Chinese IPOs


Managing the Cultural Gap with Chinese Companies who wish to do an IPO in London

By Frank Lewis

I have been working with Chinese Companies for over five years and I have been associated with three Chinese companies that have listed in London. Generally speaking, from a cultural point of view, Chinese people are not very open when dealing with people from the West. This applies even more in business – thus creating greater risk management issues.

It is therefore a big culture shock for Chinese businessmen and companies that wish to come to the UK to do business or to do an IPO, when they realise what they have to do to meet the transparency and legal requirements. These include the ongoing obligations of a listed company, corporate governance requirements, the appointment of independent Non-Executive Directors and the setting up of various committees such as audit and remuneration.

The Chinese directors will need to respect the way business is done in the West, including the IPO process, and at the same time people here need to understand and respect the Chinese culture.

It is of  great importance that Chinese companies have directors on their boards that speak English. If they also have people that have worked in the West, it would be an advantage. The directors also need to understand that they and the company would need to be examined before an IPO can take place.

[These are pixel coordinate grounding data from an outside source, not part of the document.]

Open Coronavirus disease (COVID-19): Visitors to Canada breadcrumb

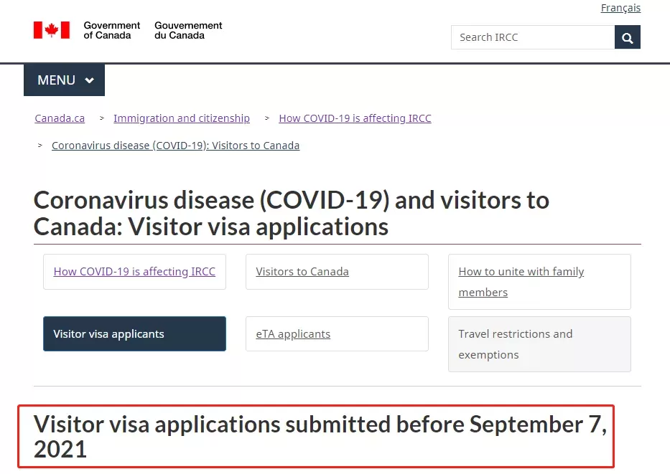click(176, 146)
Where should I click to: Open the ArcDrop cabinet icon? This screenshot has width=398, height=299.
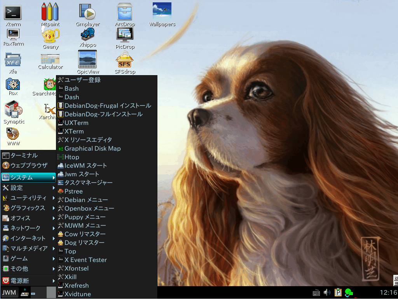click(125, 14)
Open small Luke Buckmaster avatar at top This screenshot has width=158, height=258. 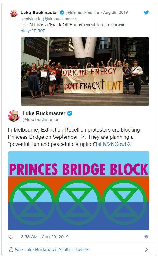tap(14, 13)
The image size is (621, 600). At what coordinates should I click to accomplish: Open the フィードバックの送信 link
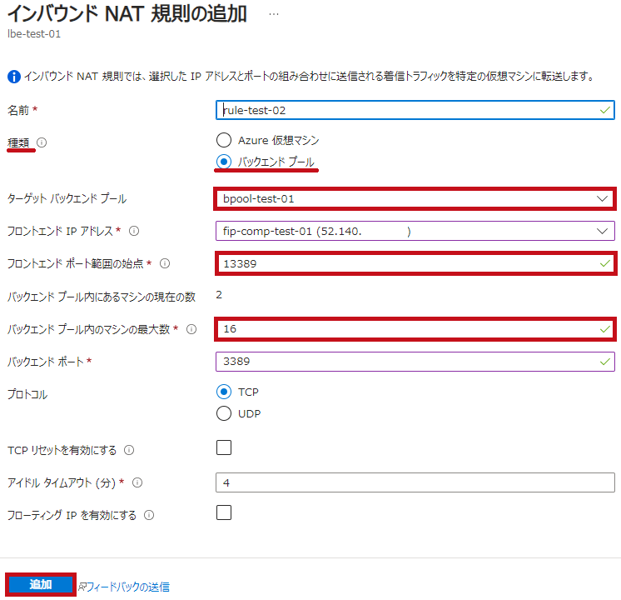click(x=126, y=587)
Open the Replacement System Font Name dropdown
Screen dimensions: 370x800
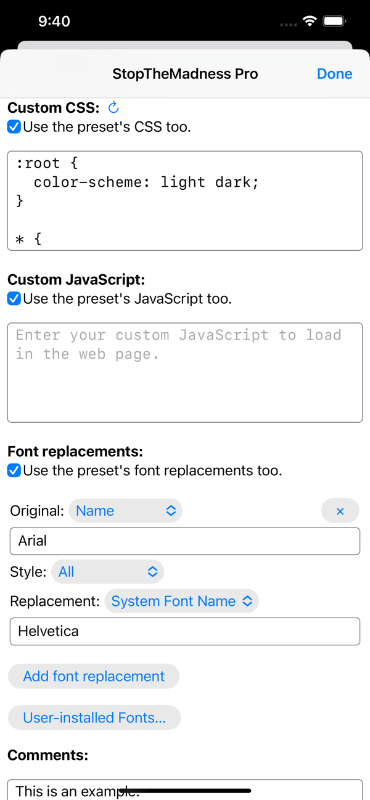[x=181, y=602]
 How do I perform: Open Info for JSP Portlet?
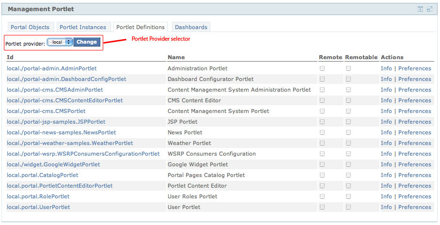(x=386, y=122)
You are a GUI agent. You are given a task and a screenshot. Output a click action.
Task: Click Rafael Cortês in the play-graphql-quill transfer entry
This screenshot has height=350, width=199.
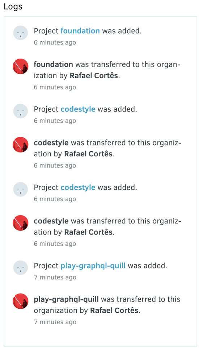pos(114,311)
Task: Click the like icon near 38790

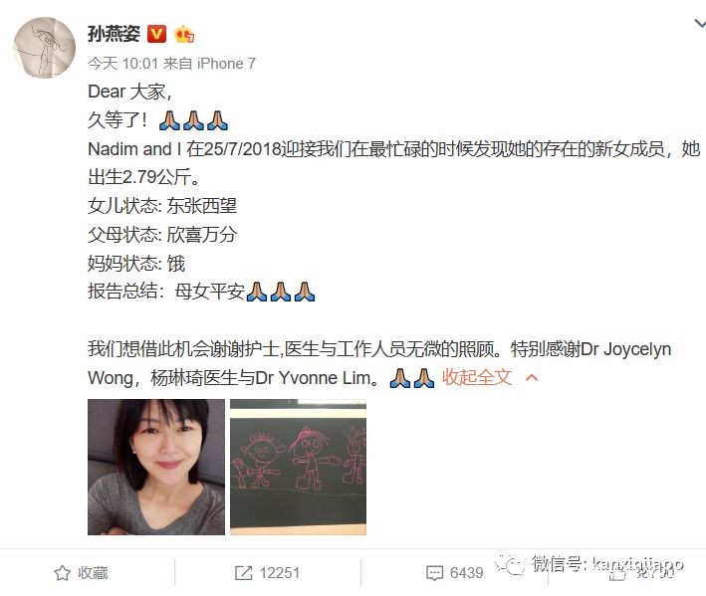Action: (x=616, y=574)
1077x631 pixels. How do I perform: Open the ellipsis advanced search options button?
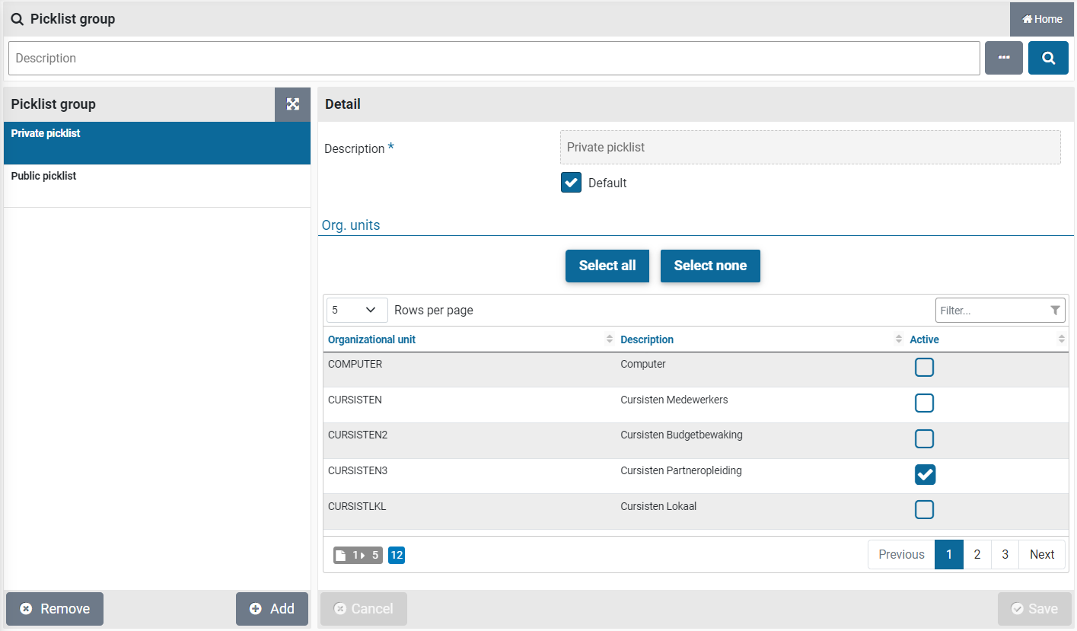click(x=1003, y=58)
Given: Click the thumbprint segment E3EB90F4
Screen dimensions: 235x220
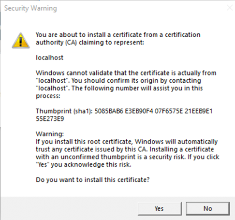Looking at the screenshot, I should [x=139, y=111].
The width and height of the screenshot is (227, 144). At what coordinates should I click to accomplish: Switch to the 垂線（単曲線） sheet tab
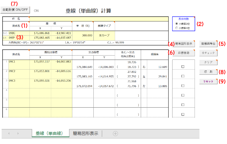click(x=50, y=134)
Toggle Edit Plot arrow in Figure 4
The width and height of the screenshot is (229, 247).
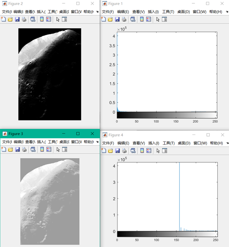(x=158, y=151)
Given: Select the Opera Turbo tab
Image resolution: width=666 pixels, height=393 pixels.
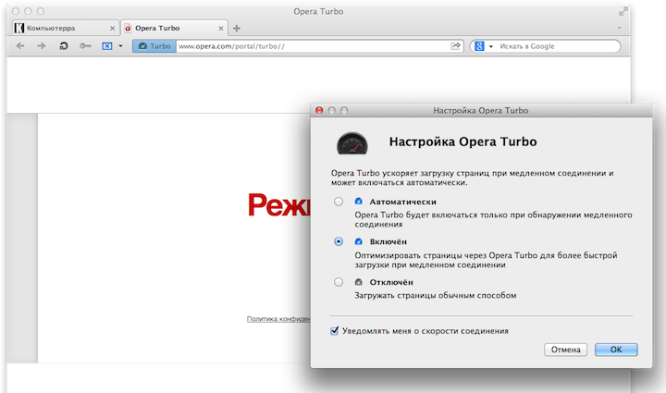Looking at the screenshot, I should [173, 29].
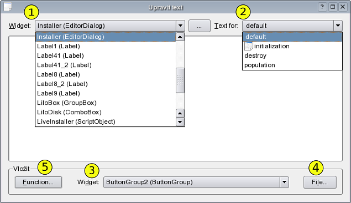Click the dialog document icon in title bar
This screenshot has width=351, height=203.
pyautogui.click(x=8, y=7)
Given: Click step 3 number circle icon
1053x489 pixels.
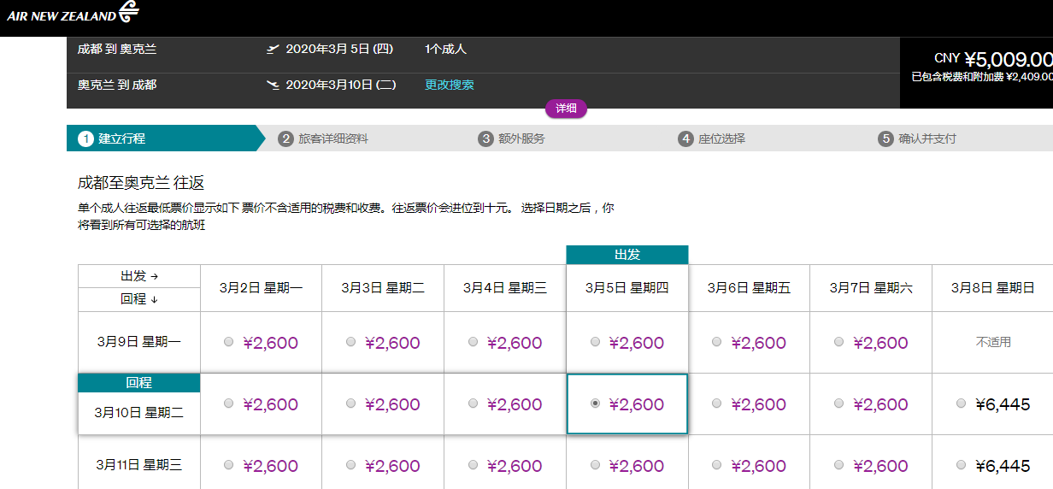Looking at the screenshot, I should point(485,138).
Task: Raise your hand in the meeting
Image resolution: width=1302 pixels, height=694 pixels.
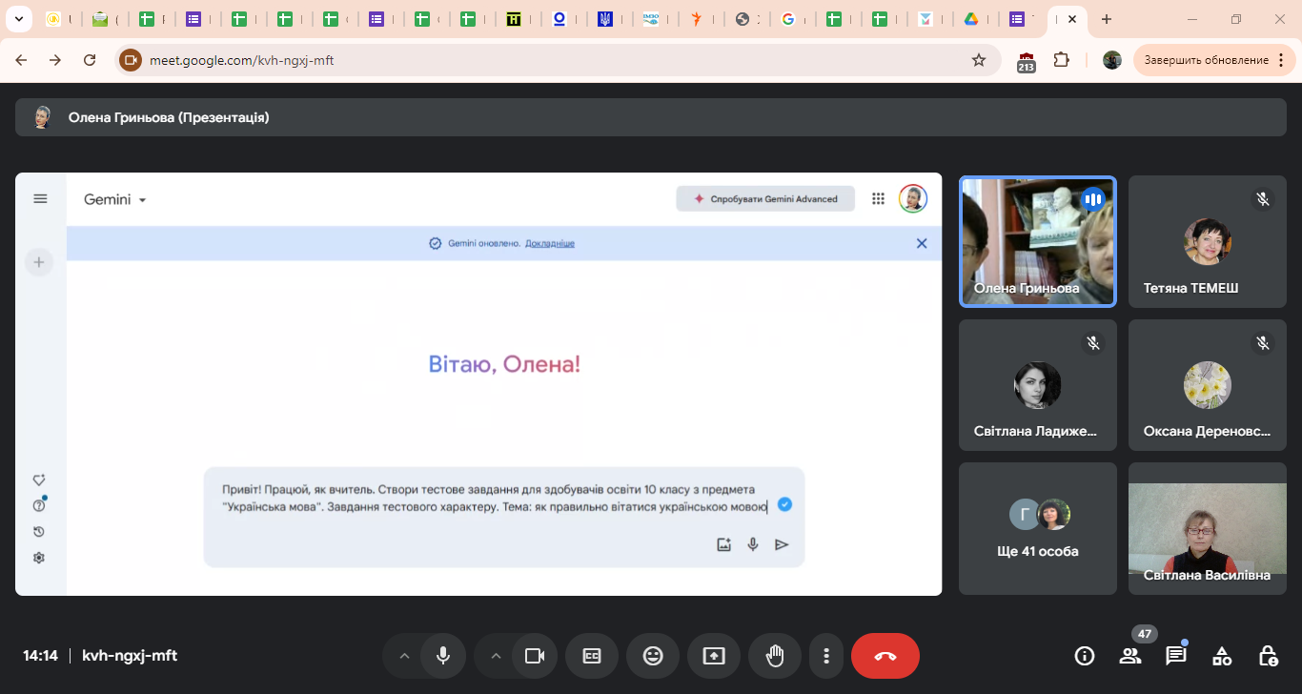Action: coord(775,656)
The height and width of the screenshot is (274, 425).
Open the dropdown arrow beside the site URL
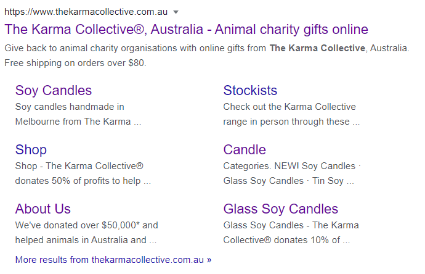point(176,12)
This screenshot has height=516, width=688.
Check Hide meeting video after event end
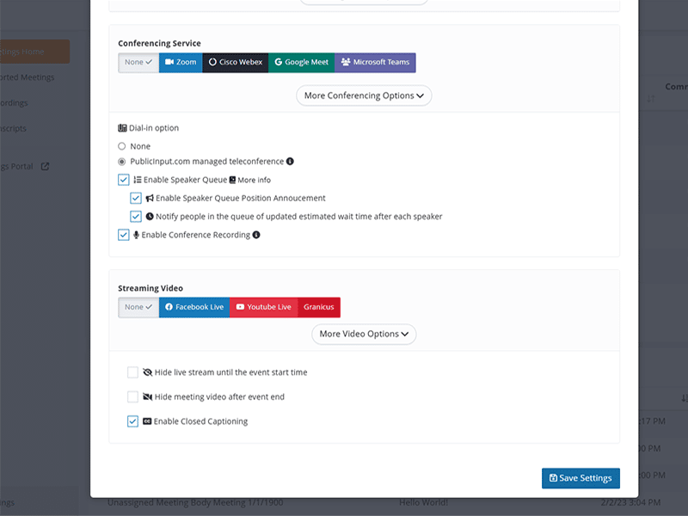click(x=132, y=397)
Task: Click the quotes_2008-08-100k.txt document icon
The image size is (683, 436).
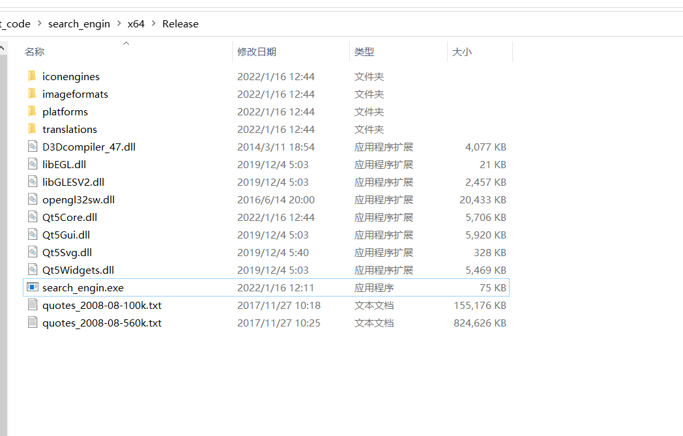Action: (x=32, y=305)
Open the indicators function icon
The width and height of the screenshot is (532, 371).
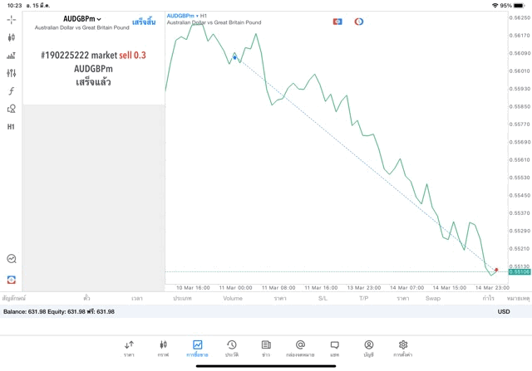11,91
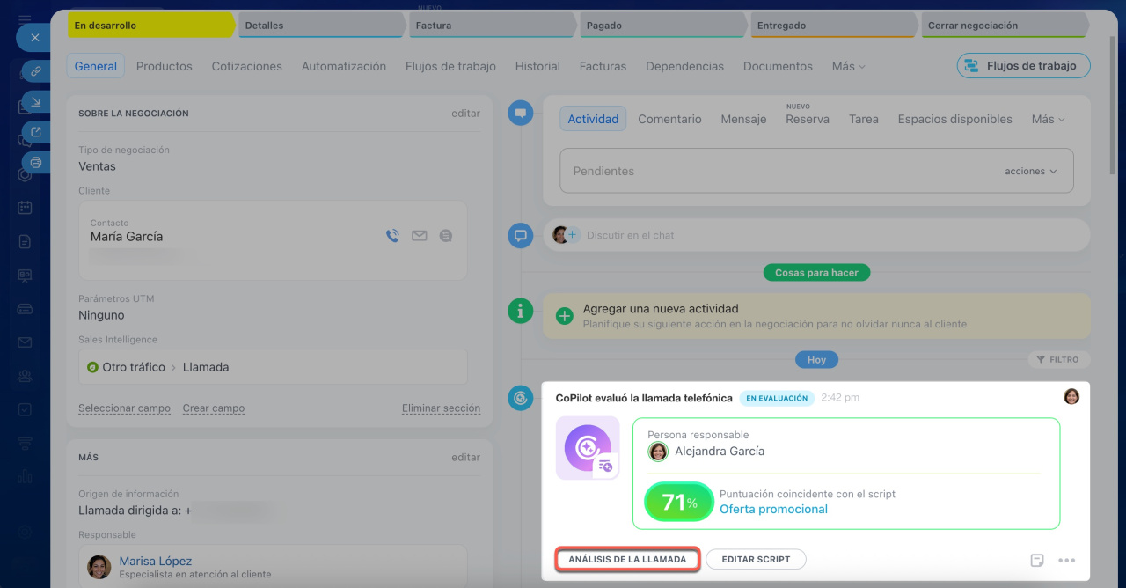Screen dimensions: 1126x588
Task: Open the Filtro button in the timeline
Action: click(1058, 359)
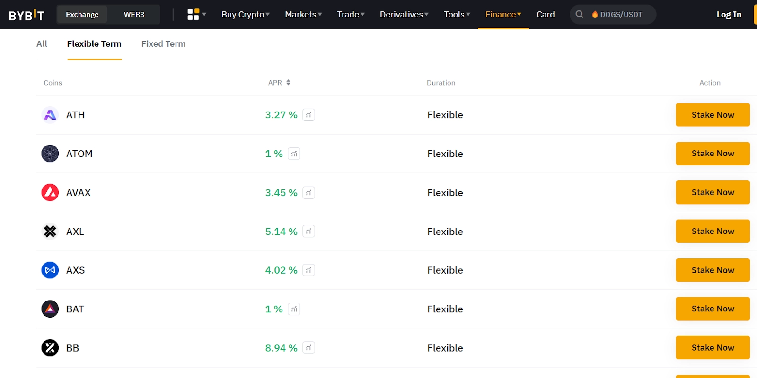Switch to the WEB3 toggle

pos(134,15)
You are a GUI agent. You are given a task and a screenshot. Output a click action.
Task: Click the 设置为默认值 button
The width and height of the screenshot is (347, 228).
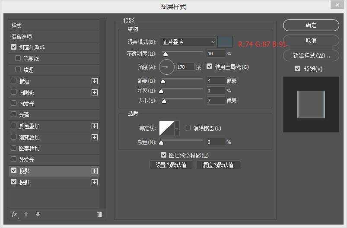point(171,165)
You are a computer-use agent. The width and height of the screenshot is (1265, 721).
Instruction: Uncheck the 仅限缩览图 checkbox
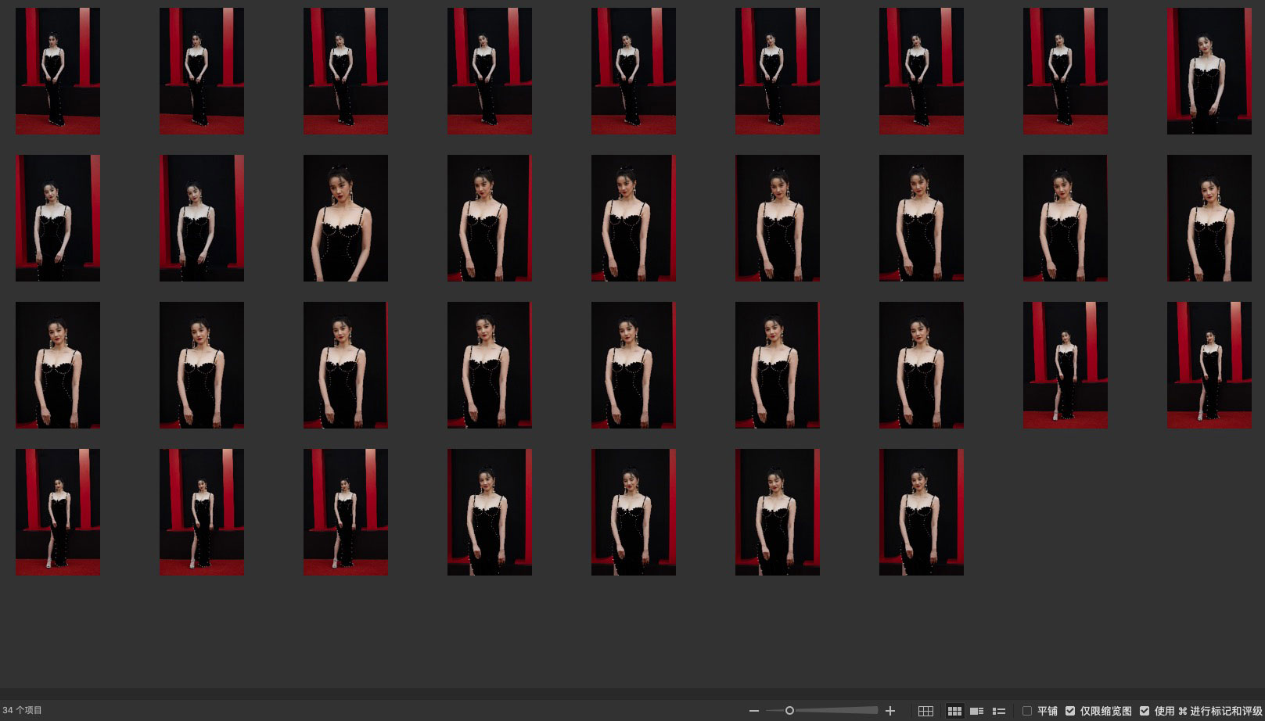click(x=1070, y=711)
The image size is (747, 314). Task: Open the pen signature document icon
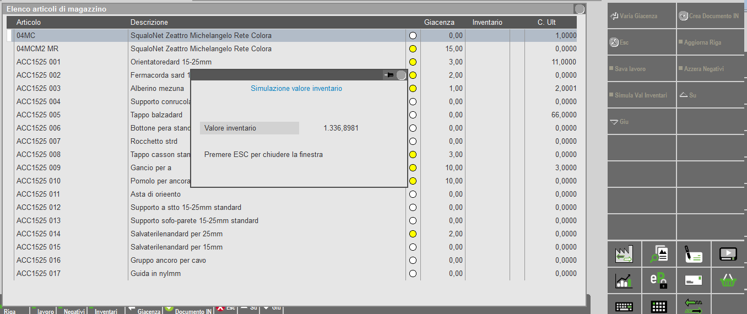[x=693, y=254]
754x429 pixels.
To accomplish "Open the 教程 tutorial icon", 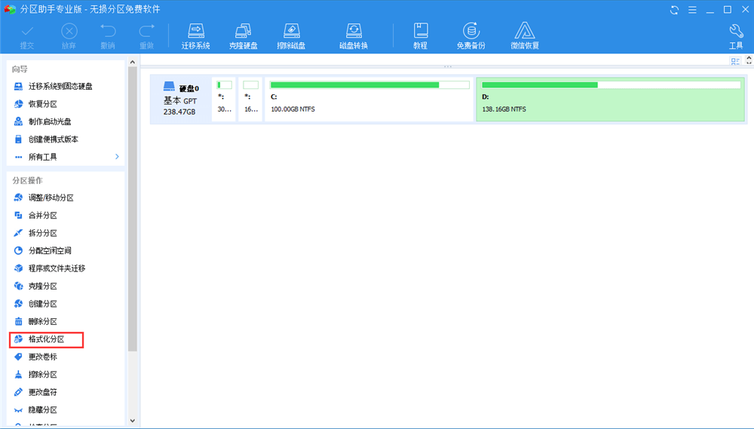I will tap(420, 35).
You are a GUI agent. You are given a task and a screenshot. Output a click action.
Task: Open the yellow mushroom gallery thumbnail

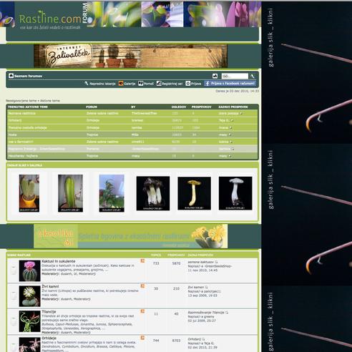(194, 193)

Due diligence may include:

  • Financial Position
  • Business Plan  and working capital requirements
  • Legal Position
  • Organization Structure
  • Directors in terms of suitability to be a Director of a listed company

The above would be examined and investigated by the brokers/nomads, lawyers and reporting accountants. Chinese companies need to understand that a competent board of directors need to be set-up with executive and independent Non-Executive Directors. The concept of Non-Executive Directors is not normally appreciated at first. NEDs can add to the progress and credibility of the company in a number of ways including; communicating with institutional investors.

By having UK based Non-Executive Directors on their boards with experience of working with Chinese companies and understanding the culture, this can greatly assist the Chinese directors with the IPO process and also assist post-listing with regard to dealing with advisors, communication, rules and good Corporate Governance. Therefore directors who have experience of working with Chinese companies can appreciate their concerns and issues and can help address these in a respectful way.

Experienced Non-Executive Directors can also assist with the learning curve of how listed companies should conduct themselves and deal with issues like price sensitive information. My personal experience is that generally one has to earn the respect and trust of your Chinese colleagues on the board, and when there is mutual respect they will take the advice on running a listed company in the UK, and comply with the rules of corporate governance including risk management.

In conclusion, it is very important for Chinese or other companies wishing to do an IPO to appreciate that the IPO is only the beginning and not the end of the process, in terms of success and capital growth for shareholders.

Frank Lewis is a Non-Executive Chairman and Director of UK and international listed and non-listed companies.